*Collected data*.
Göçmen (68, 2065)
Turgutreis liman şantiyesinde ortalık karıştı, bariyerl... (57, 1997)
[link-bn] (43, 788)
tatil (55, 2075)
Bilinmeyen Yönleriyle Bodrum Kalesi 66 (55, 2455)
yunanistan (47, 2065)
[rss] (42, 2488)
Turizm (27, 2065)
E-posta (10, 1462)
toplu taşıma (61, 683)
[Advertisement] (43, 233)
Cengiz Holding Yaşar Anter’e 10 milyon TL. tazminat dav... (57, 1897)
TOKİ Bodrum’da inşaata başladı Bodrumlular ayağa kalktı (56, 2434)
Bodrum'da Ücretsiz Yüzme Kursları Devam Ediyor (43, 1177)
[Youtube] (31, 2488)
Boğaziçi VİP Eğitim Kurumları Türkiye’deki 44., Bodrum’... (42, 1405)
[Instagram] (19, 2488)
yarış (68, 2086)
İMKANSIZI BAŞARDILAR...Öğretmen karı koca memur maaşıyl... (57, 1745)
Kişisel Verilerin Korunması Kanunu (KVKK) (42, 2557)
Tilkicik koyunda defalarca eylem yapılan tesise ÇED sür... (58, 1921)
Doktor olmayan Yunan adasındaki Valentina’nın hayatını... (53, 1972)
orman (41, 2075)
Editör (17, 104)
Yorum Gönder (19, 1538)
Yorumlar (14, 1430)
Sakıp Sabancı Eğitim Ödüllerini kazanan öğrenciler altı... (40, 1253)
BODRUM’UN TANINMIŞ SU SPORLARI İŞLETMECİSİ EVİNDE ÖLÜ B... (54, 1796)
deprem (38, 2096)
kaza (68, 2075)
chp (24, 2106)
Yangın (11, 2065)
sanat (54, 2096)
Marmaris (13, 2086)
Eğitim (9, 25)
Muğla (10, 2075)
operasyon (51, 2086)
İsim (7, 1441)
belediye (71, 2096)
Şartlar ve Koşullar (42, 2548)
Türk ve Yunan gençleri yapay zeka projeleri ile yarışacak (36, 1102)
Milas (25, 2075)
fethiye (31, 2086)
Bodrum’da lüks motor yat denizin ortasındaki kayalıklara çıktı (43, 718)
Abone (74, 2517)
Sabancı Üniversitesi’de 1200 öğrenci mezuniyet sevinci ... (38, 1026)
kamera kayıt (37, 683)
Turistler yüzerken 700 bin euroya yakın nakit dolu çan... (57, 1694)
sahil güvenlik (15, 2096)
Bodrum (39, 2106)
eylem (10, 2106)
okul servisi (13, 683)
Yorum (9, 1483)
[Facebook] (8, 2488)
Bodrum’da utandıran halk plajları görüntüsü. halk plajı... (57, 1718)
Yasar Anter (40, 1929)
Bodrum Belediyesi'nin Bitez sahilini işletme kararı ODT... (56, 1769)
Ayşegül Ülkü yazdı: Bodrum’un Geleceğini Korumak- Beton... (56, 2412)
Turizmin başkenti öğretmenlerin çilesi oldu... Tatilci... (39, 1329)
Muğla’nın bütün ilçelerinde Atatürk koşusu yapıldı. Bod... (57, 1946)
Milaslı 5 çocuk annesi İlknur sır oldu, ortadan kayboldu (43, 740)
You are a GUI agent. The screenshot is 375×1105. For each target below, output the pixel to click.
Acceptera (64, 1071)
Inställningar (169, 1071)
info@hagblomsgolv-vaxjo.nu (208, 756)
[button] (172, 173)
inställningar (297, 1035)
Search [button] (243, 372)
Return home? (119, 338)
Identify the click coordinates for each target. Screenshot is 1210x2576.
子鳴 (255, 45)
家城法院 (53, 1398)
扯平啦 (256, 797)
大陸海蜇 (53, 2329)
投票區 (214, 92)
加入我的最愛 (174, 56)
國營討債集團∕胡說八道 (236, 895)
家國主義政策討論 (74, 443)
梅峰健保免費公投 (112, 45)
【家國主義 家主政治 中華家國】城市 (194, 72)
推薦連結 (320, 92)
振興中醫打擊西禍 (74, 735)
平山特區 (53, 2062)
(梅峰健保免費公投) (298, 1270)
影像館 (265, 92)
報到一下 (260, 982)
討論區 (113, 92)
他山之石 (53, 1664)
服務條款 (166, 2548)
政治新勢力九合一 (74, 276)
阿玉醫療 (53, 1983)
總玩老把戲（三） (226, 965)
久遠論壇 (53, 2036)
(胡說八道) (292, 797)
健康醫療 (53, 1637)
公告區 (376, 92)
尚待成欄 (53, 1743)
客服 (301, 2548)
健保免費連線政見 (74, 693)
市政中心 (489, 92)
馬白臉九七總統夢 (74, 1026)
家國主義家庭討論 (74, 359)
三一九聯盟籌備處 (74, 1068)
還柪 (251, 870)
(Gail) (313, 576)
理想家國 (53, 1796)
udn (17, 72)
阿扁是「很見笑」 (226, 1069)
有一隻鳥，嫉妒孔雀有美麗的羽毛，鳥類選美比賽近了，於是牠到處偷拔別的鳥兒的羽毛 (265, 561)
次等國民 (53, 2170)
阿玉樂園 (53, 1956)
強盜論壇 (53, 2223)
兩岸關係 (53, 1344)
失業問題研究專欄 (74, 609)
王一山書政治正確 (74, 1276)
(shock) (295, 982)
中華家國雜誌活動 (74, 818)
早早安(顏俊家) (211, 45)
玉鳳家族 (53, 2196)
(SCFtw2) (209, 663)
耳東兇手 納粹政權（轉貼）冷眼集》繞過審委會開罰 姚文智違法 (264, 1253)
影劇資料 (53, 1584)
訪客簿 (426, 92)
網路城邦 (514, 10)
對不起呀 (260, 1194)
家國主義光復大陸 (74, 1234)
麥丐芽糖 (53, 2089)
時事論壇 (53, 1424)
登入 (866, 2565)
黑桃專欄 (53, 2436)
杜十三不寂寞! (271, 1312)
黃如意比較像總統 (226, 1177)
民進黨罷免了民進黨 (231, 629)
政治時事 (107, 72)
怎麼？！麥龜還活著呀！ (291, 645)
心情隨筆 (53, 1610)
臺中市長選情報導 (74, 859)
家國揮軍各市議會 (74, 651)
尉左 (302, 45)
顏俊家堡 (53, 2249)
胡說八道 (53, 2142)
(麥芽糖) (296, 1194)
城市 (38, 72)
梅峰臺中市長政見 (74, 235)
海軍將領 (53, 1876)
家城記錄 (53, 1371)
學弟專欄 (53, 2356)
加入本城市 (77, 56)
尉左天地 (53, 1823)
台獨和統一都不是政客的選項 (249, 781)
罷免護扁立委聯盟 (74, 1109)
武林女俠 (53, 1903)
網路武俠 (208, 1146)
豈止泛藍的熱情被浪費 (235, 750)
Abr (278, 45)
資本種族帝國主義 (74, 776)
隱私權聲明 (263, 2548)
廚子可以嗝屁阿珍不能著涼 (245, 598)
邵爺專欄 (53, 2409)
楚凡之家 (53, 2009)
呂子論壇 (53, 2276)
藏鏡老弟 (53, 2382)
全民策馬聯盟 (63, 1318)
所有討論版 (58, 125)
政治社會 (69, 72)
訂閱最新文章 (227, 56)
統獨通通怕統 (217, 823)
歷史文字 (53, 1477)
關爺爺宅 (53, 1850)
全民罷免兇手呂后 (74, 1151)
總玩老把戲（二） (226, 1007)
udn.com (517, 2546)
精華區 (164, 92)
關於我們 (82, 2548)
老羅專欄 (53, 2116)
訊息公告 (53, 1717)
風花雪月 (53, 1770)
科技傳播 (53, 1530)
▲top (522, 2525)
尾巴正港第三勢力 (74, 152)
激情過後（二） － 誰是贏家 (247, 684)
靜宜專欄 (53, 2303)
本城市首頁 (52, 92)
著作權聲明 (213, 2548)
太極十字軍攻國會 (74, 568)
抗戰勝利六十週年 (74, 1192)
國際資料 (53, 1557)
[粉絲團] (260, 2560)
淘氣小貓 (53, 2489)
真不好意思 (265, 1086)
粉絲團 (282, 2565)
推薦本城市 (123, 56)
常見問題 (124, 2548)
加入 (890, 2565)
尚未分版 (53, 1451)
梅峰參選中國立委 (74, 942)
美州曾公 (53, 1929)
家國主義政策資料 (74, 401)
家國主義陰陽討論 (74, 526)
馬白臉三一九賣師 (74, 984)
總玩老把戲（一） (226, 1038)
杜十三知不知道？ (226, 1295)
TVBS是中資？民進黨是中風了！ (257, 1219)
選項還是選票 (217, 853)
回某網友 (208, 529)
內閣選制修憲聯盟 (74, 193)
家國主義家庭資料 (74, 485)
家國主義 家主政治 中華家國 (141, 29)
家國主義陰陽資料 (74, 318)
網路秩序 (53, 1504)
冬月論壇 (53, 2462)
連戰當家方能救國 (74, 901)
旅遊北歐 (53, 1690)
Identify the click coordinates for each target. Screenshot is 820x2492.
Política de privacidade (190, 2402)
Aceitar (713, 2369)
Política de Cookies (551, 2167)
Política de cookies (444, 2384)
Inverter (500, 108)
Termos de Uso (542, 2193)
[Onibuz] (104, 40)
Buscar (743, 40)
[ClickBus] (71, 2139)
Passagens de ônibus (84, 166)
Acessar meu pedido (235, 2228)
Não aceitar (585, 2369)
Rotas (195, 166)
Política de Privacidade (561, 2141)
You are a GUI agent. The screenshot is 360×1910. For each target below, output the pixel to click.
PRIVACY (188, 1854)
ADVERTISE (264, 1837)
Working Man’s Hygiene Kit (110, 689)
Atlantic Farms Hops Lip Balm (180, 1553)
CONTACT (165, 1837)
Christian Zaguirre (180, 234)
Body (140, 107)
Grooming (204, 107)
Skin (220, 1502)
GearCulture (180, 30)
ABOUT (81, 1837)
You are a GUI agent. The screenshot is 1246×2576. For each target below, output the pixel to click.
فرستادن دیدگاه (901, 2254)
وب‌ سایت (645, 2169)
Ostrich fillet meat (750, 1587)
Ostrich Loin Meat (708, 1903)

*Brief*.
Copy the lines that hold the word "Sabancı". Take them from the records above.

*Expected answer*.
Sakıp Sabancı Eğitim Ödüllerini kazanan öğrenciler altı... (40, 1253)
Sabancı Üniversitesi’de 1200 öğrenci mezuniyet sevinci ... (38, 1026)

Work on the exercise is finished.